Theatre News

New Lucy Kirkwood play to be performed at the Royal Court next week

The creator of ”Chimerica” will present a new piece, staged in response to recent events in London

The Royal Court
The Royal Court
© Helen Murray

Chimerica and The Children playwright Lucy Kirkwood will present her new piece Maryland in a script-in-hand production from next week.

The piece, which will play without any press night or show photography, will run at the Royal Court (in the theatre's upstairs space) from 7 to 16 October 2021.

The venue's artistic director Vicky Featherstone and Royal Court associate directors Milli Bhatia and Lucy Morrison will co-direct the show, which is set to run for 30 minutes.
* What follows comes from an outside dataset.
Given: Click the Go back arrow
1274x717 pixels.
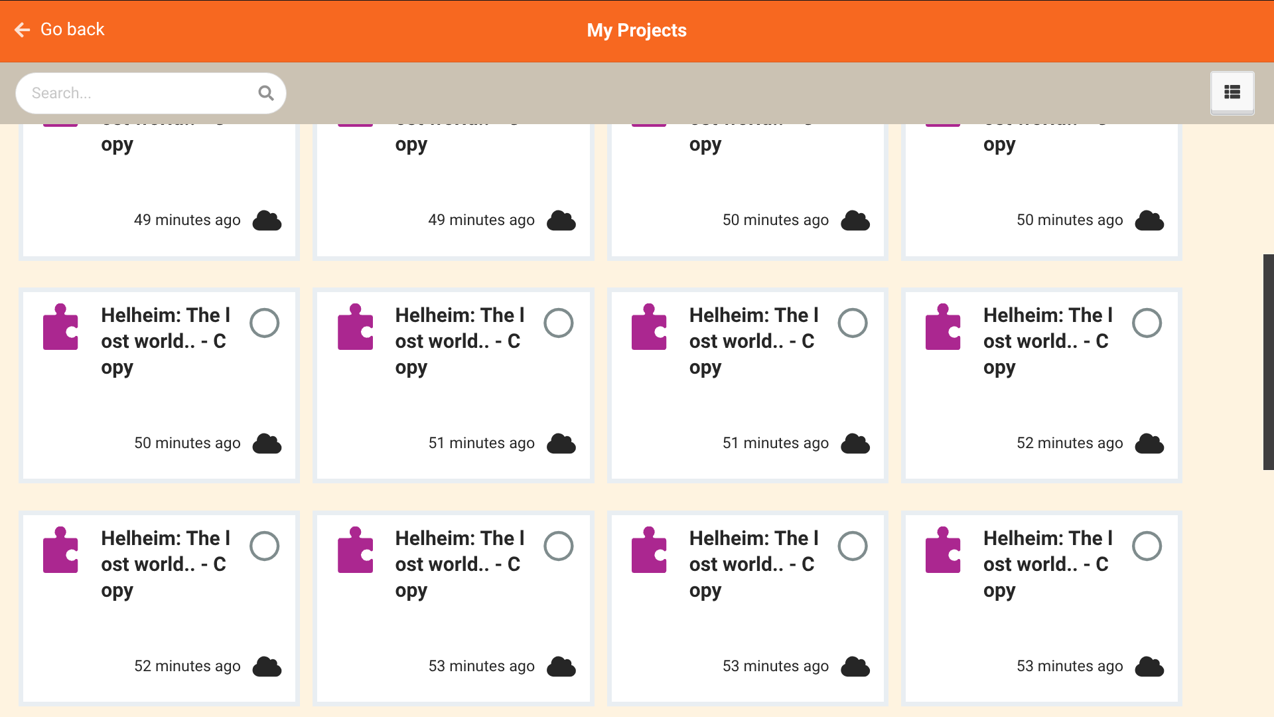Looking at the screenshot, I should pyautogui.click(x=23, y=30).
Kirkwood said today: "This play was for many years a private conversation with myself. The horrific murders of Sarah Everard and Sabina Nessa this year have galvanised me into making it public. I hesitate to even call it a play when it is simply a howl, a way of expressing what I feel about a culture of violence against women, but I am sharing it because I wonder if it might express a little of what other people feel about it too. It was written very quickly, and I am grateful to the Royal Court for snatching up a gauntlet thrown down last Friday night with such energy, care and seriousness."

Ticket prices are £5 for these readings and audiences are encouraged to make a donation to Rape Crisis England and Wales alongside buying tickets.

Featherstone added: "Sometimes you don't know what you need until it arrives like a bolt from the blue and things are turned upside down. This is what happened to us at the Royal Court when Lucy Kirkwood's play Maryland arrived in our inboxes on Friday night. Since then we have all stepped up to her extraordinary rallying cry and are able to give her voice our space in search of some kind of understanding, howl, communal event in light of the horrific actions still being committed against all women and victims of gendered violence.

"We all live in the same world, hear the same news, share the same existential fears and longings. Some people specialise in tending to our health, and some people tend to our roads and buildings, and some people tend to the food we eat and some people teach us to read and write and some people move important things from a to b. And then there are some other people who sit in the same world as us but with their pattern of words and ideas show that world back to us in a way which momentarily stops us feeling so alone, so fearful, so lost. There is order. There is hope. This is what this tiny enormous play does. This is what the Royal Court is for. This is what art is for.

"We are so proud to be stepping up. We are devastated we still have to."